The work carried out has significantly contributed to the current state of the art as for the first time, the findings obtained here highlight the unexploited potential benefits of GEN-CXL for the treatment and management of severe microbial keratitis, ex vivo and in vivo. The potential application of genipin as eye drops is massively advantageous over alternative therapeutic strategies like photodynamic therapy as it does not need the use of light, being applicable to affected patients with very thin corneas which are not eligible for this therapeutic regiment, it is cheaper and can be easily used in developing countries, where the major risk for infectious keratitis is trauma due to agricultural work and not having easy access to hospitals.

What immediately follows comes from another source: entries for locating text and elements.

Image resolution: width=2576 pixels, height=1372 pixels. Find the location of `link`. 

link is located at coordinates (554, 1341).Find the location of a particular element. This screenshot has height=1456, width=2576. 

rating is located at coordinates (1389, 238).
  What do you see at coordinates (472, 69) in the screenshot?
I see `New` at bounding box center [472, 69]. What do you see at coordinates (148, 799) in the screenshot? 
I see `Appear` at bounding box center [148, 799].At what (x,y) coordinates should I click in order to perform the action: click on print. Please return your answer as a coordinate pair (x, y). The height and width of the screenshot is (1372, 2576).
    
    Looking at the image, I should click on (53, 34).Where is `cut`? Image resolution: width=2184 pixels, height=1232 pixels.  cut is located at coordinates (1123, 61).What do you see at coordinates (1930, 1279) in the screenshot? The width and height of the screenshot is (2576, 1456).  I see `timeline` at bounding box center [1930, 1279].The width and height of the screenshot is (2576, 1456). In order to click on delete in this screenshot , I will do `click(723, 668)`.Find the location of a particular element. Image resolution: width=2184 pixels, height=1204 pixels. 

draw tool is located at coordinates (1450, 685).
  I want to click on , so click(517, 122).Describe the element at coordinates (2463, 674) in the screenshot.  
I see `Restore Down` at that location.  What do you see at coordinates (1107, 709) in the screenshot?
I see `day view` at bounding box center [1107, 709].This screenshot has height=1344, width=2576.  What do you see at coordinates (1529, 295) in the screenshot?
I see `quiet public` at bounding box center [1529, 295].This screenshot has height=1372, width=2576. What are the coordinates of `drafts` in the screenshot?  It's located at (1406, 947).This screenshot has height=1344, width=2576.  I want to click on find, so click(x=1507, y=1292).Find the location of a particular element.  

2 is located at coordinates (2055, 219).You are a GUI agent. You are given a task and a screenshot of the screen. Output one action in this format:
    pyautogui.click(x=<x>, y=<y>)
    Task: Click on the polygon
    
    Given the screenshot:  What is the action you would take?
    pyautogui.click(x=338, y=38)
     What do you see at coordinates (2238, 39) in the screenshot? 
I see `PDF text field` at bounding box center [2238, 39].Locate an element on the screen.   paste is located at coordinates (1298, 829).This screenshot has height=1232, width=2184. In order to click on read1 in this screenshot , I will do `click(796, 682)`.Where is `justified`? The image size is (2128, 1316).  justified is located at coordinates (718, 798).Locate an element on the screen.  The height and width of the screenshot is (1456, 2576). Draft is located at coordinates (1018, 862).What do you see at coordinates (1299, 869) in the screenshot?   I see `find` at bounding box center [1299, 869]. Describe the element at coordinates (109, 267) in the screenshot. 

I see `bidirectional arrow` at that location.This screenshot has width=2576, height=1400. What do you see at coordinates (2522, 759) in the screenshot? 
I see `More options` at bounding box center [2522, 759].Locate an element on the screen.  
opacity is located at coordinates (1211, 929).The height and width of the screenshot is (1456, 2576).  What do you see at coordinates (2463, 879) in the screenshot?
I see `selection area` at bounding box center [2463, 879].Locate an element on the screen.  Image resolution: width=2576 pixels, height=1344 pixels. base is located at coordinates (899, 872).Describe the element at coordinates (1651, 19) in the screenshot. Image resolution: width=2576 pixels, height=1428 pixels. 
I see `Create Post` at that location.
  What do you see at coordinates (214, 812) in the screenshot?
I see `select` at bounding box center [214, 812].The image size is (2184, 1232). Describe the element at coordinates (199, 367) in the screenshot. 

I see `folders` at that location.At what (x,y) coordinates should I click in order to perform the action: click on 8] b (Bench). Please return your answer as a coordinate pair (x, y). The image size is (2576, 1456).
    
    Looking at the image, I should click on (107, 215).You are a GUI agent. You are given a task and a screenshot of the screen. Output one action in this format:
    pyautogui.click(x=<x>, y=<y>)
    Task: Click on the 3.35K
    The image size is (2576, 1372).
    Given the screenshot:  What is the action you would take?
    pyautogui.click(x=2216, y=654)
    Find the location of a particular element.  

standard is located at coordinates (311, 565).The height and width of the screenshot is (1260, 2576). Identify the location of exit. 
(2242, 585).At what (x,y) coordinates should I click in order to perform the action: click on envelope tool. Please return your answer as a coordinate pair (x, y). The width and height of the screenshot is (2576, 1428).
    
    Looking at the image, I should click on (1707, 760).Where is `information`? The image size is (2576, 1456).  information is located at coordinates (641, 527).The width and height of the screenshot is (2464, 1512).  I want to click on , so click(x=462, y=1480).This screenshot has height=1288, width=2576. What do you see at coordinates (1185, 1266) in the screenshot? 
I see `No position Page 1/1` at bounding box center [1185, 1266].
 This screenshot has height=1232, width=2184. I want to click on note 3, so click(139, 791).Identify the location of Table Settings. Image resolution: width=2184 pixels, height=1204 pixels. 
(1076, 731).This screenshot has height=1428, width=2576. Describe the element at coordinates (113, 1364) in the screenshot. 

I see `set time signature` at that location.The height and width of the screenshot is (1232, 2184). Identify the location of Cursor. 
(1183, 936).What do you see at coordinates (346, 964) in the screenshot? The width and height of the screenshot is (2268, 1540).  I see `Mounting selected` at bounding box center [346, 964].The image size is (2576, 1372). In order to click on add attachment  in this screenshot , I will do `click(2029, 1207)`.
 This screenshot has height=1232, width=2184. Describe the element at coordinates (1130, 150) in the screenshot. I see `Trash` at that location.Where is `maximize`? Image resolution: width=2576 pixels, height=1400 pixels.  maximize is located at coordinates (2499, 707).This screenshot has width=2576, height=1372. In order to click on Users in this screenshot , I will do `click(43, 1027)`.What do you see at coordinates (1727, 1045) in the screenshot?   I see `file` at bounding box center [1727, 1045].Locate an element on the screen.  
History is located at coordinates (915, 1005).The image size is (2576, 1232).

This work has therefore, enormous clinical and scientific implications as it could lead to the establishment of a novel therapeutic algorithm for infectious keratitis, in an era where antimicrobial resistance is a global concern. In addition, this work examined the effects of GEN on enzymatic resistance, demonstrating that GEN-CXL significantly enhances the biomechanical properties of the tissue and reduces the digestion time. The data obtained from the in vivo experimental keratitis studies highlighted that genipin regulates the host’s immune response; this is massively advantageous for the management of infectious keratitis and for preventing tissue damage and essentially preventing corneal melting and perforation. These findings have generated new knowledge on the application of GEN as a natural cross-linking agent, supporting its potential use for the management of affected individuals with thin, ectatic corneas and unresponsive keratitis.